■ Exercise description
Reproduce every line of the data below verbatim, leaving out the pictures.

### Input for this task ###

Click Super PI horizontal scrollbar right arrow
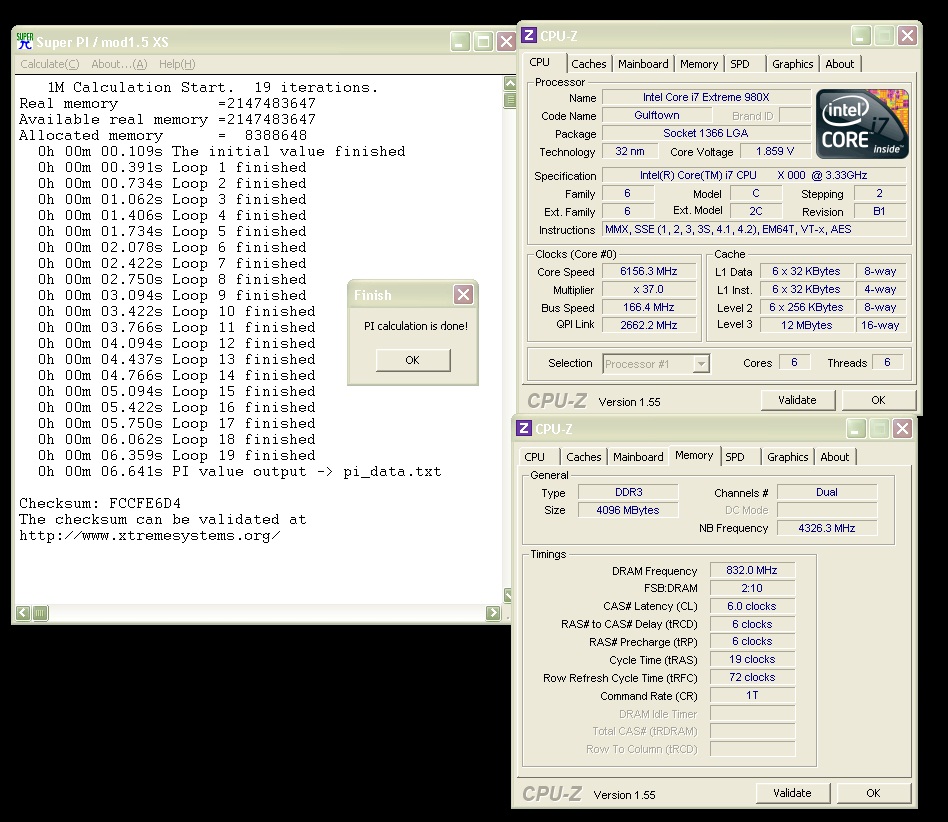Image resolution: width=948 pixels, height=822 pixels. point(493,613)
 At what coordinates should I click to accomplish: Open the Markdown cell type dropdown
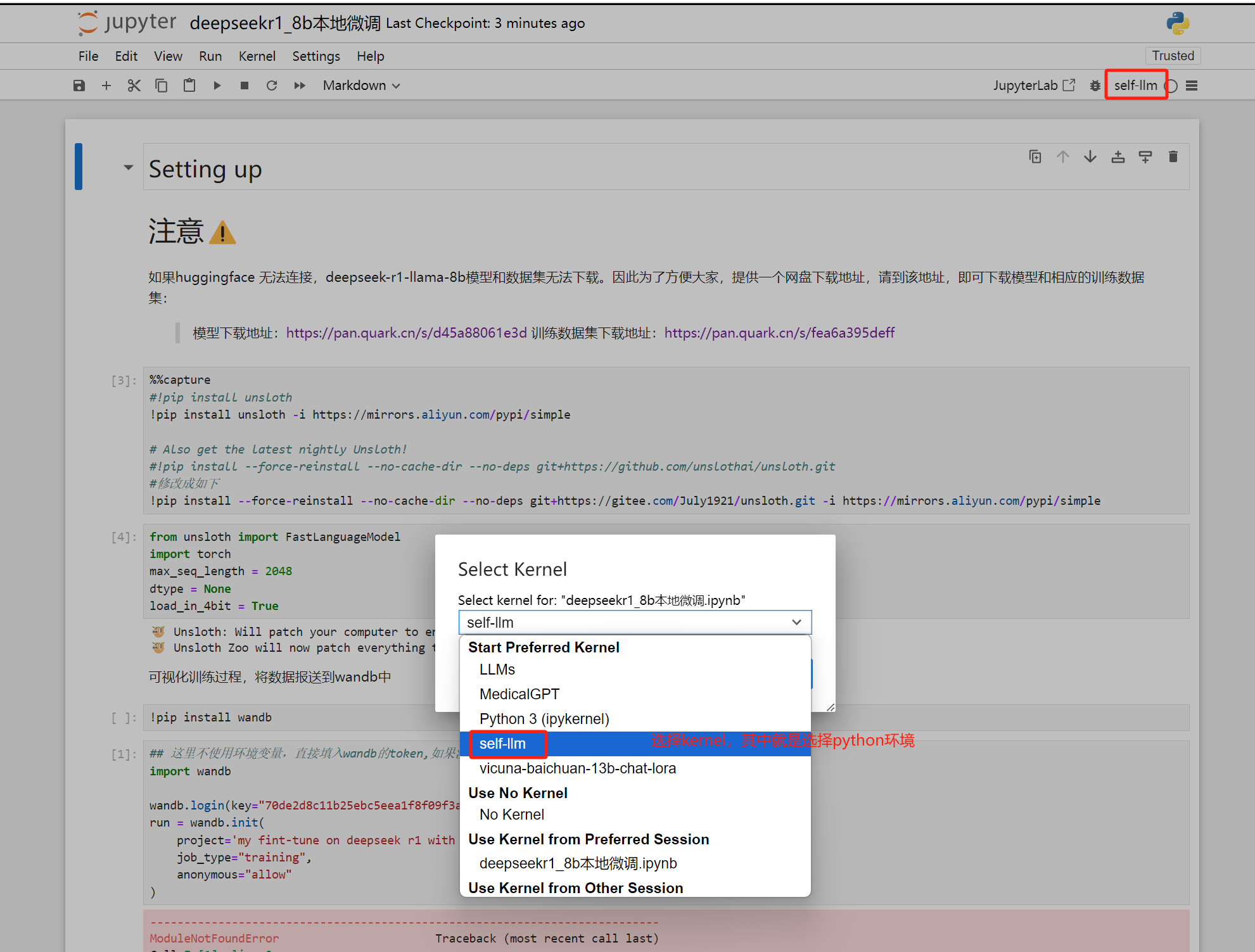(361, 86)
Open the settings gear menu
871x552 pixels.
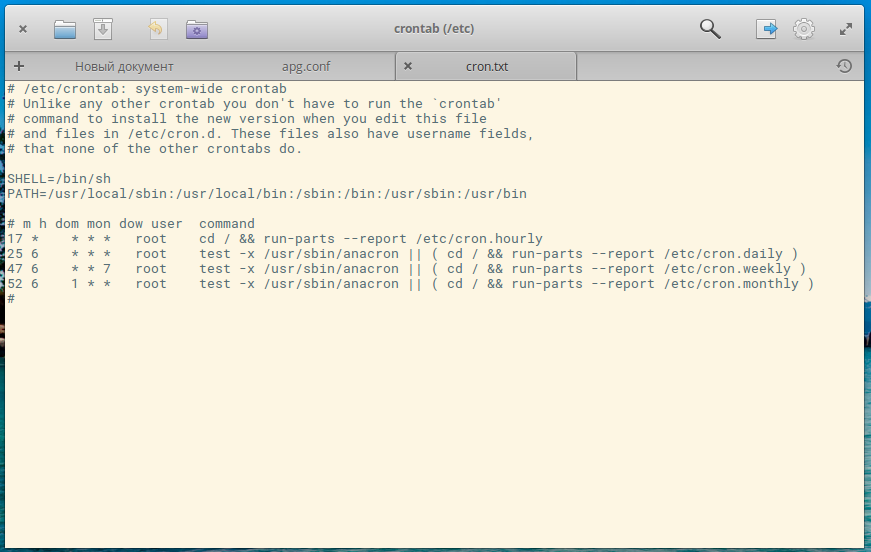(x=804, y=29)
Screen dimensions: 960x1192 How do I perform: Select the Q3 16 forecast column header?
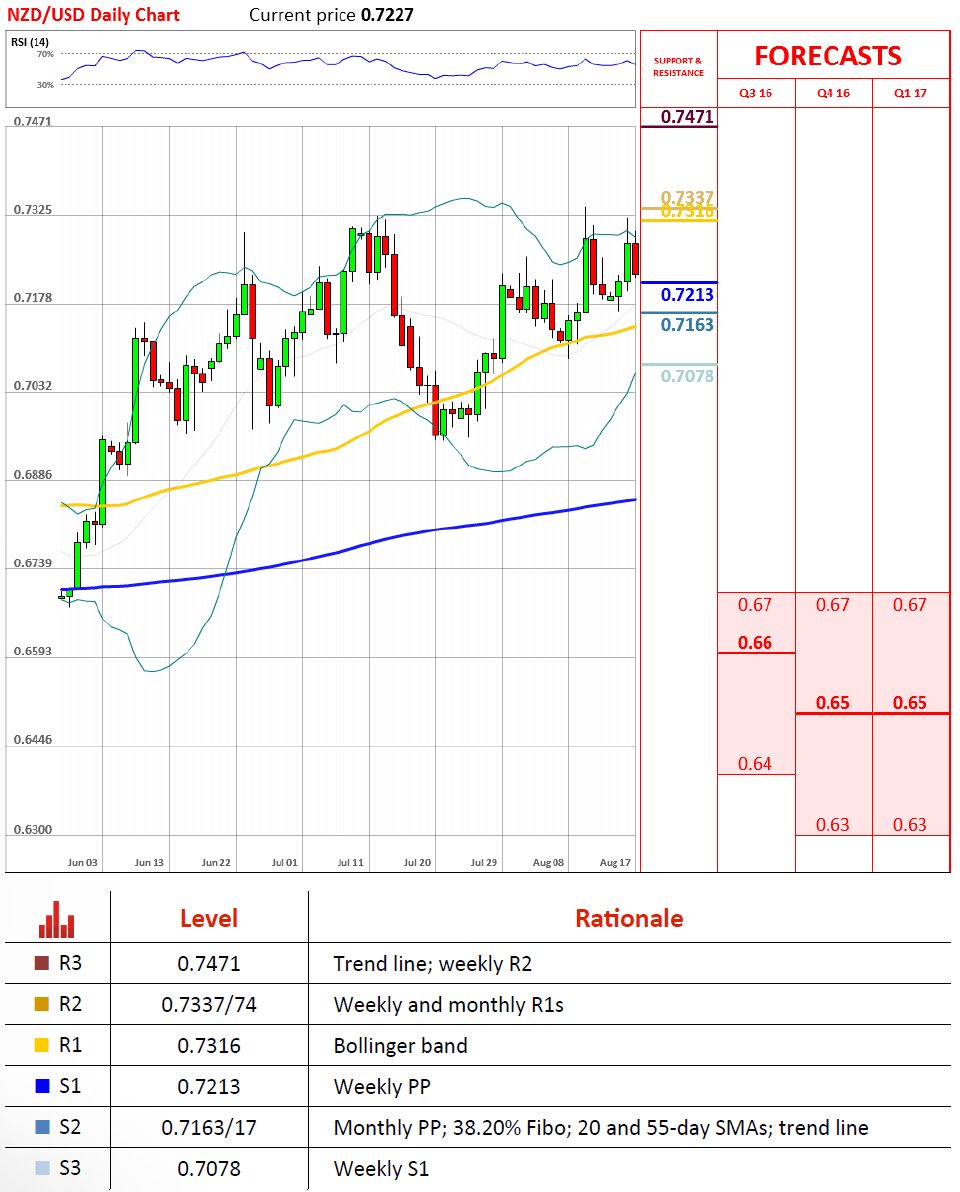(x=756, y=93)
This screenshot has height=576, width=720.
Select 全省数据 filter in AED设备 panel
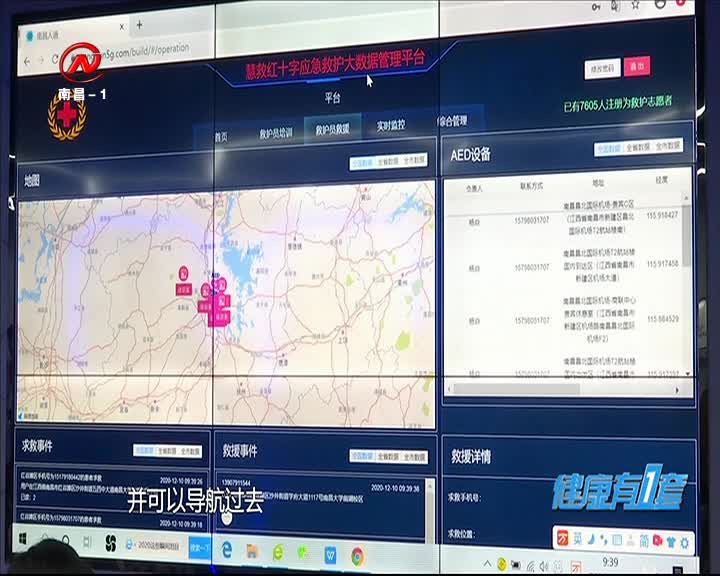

###

■ Full solution
Click Super PI horizontal scrollbar right arrow
Image resolution: width=948 pixels, height=822 pixels. point(493,613)
 At what coordinates should I click to accomplish: Open the Markdown cell type dropdown
(361, 86)
Open the settings gear menu
871x552 pixels.
(x=804, y=29)
Screen dimensions: 960x1192 How do I perform: Select the Q3 16 forecast column header?
(x=756, y=93)
This screenshot has height=576, width=720.
Select 全省数据 filter in AED设备 panel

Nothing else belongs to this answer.